4) Cada vez que for possível, confiaremos a gestão financeira e material em nossa diocese a uma comissão de leigos competentes e cônscios do seu papel apostólico, em mira a sermos menos administradores do que pastores e apóstolos.

 

5) Recusamos ser chamados, oralmente ou por escrito, com nomes que signifiquem a grandeza e o poder. Preferimos ser chamados com o nome evangélico de Padre.

 

6) No nosso comportamento, nas nossas relações sociais, evitaremos aquilo que pode parecer conferir privilégios, prioridades ou mesmo uma preferência qualquer aos ricos e aos poderosos.

 

7) Do mesmo modo, evitaremos incentivar ou lisonjear a vaidade de quem quer que seja, com vistas a recompensar ou a solicitar dádivas, ou por qualquer outra razão. Convidaremos nossos fiéis a considerarem as suas dádivas como uma participação normal no culto, no apostolado e na ação social.

 

8) Daremos tudo o que for necessário de nosso tempo, reflexão, coração, meios, ao serviço apostólico e pastoral das pessoas e dos grupos laboriosos e economicamente fracos e subdesenvolvidos, sem que isso prejudique as outras pessoas e grupos da diocese.

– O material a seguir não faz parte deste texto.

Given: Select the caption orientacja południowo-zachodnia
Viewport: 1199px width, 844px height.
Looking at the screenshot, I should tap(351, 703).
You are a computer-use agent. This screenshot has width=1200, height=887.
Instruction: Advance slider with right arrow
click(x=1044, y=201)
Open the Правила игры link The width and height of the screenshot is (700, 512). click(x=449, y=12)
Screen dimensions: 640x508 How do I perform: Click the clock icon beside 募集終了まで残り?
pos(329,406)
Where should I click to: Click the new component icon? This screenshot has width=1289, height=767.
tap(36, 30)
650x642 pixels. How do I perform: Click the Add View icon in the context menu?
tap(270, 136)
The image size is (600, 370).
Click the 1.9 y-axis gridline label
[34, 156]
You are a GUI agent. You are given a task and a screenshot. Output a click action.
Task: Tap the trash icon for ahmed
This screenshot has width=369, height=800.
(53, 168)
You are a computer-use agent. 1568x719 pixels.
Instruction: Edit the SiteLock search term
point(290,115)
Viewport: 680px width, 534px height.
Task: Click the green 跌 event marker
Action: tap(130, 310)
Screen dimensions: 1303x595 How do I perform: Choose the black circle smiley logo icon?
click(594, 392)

Ampararemos os leigos, religiosos, diáconos ou sacerdotes que o Senhor chama a evangelizarem os pobres e operários, compartilhando a vida operária e o trabalho.

 

9) Cônscios de exigências da justiça e da caridade, e das suas relações mútuas, procuraremos transformar as obras de "beneficência" em obras sociais baseadas na caridade e na justiça, que levam em conta todos e todas as exigências, como um humilde serviço dos organismos públicos competentes.

 

10) Poremos tudo em obra para que os responsáveis pelo nosso governo e pelos nossos serviços públicos decidam e ponham em prática as leis, as estruturas e as instituições sociais necessárias à justiça, à igualdade e ao desenvolvimento harmônico e total do homem todo e em todos os homens, e, por aí, ao advento de uma outra ordem social, nova, digna dos filhos do homem e dos filhos de Deus.

 

11) Achando a colegialidade dos bispos sua realização a mais evangélica na assunção do encargo comum das massas humanas em estado de miséria física, cultural e moral — dois terços da humanidade —, comprometemo-nos:

— a participarmos, conforme nossos meios, dos investimentos urgentes dos episcopados das nações pobres;

— a requerermos juntos ao plano dos organismos internacionais, mas testemunhando o Evangelho, como e fez o Papa Paulo VI na ONU, a adoção de estruturas econômicas e culturais que não fabriquem nações proletárias num mundo cada vez mais rico, mas sim permitam às massas pobres saírem de sua miséria.

 

12) Comprometemo-nos a partilhar, na caridade pastoral, nossa vida com nossos irmãos em Cristo, sacerdotes, religiosos e leigos, para que nosso ministério constitua um verdadeiro serviço; assim:

— esforçar-nos-emos para "revisar nossa vida" com eles;

— suscitaremos colaboradores para serem mais uns animadores segundo o espírito, do que uns chefes segundo o mundo;

— procuraremos ser o mais humanamente presentes, acolhedores...;

— mostrar-nos-emos abertos a todos, seja qual for a sua religião.

 

13) Tornados às nossas dioceses respectivas, daremos a conhecer aos nossos diocesanos a nossa resolução, rogando-lhes ajudar-nos por sua compreensão, seu concurso e suas preces.